A mantra that has driven global negotiations on carbon dioxide emissions for years has been that policy-makers must prevent warming of more than two degrees Celsius to prevent apocalyptic climate outcomes. And, two degrees has been a point of no return, a limit directly or indirectly agreed to by negotiators at international climate talks.

James Hansen, director of the NASA Goddard Institute for Space Studies in New York, whose data since the 1980s has been central to setting that benchmark, said today that two degrees is too much.

New, extensive study of the paleoclimate record going back 50 million years by Hansen and others now shows that the two-degree target for global temperature rise “is a prescription for disaster,” Hansen said here at a news conference during the American Geophysical Union meeting.

Hansen came to that conclusion after reviewing average and extreme perturbations in the paleoclimate record that have been more thoroughly documented in the past few years. The record shows that 50 million years ago, Earth was free of ice, and sea level was 70 meters higher on average than it is today. Both phenomena resulted from natural variations in mean temperatures due to slight changes in the sun’s output and Earth’s orbit over geological time scales. Rising temperatures today, over far shorter time scales in which neither the sun nor the orbit are factors, are caused primarily by higher levels of CO2 and other greenhouse gases in the atmosphere.

Atmospheric carbon dioxide levels before the industrial revolution were about 280 parts per million on average. They have been rising ever since, and today are about 397 ppm. A level of 450 ppm has generally been associated with an average global temperature rise of two degrees C. However, the latest analysis shows that a level of 450 ppm is enough to melt a significant portion of the world’s ice, because feedback mechanisms kick in; melting ice hastens the melting of even more ice, for example, and thawing permafrost emits methane that accelerates warming, prompting permafrost to thaw even more.

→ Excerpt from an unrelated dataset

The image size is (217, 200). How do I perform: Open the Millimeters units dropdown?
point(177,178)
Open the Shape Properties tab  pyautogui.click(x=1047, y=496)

If the number reaches 560 ppm, a doubling of preindustrial values, sea level globally could rise 25 meters, according to Eelco Rohling, professor of ocean and climate change at University of Southampton in the U.K., who presented data at the AGU meeting with Hansen. Many large cities worldwide lie at that elevation or lower. The two scientists agreed that if nations continue to emit CO2 at current rates, the world could reach 560 ppm by 2100.